- EXERCISE BRIEF -
Search the material for the string "Онлайн", then show every line where it turns up.

===============

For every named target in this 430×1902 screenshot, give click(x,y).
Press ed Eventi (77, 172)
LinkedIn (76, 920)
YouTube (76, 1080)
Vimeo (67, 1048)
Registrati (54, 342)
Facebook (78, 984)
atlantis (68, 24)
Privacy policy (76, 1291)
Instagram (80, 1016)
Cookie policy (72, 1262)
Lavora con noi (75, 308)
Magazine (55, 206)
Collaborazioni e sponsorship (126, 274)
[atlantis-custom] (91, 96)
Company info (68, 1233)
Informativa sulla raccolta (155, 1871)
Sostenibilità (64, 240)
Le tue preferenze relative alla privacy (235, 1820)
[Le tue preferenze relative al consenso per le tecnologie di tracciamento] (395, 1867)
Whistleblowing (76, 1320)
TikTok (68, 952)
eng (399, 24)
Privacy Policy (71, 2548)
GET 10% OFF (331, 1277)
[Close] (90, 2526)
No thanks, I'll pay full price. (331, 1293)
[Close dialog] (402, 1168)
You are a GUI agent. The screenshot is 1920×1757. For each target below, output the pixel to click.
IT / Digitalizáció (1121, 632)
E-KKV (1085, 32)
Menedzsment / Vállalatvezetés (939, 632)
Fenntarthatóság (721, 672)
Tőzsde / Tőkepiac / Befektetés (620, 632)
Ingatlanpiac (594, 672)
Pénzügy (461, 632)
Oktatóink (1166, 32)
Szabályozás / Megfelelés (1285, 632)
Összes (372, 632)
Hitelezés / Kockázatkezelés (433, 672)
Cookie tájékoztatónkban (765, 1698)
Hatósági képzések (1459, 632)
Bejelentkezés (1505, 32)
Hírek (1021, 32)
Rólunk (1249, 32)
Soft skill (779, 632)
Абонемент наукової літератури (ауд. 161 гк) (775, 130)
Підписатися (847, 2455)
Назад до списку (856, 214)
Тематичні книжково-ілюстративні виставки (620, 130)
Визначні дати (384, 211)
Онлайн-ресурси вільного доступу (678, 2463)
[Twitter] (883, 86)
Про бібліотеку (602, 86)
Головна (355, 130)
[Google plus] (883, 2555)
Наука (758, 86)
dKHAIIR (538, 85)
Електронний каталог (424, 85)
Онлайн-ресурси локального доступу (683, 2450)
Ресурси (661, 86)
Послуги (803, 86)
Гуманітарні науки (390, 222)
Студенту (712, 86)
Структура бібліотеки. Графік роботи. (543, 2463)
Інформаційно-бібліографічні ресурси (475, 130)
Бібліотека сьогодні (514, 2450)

===============

- OUTPUT OF THE TASK -
Онлайн-ресурси вільного доступу (678, 2463)
Онлайн-ресурси локального доступу (683, 2450)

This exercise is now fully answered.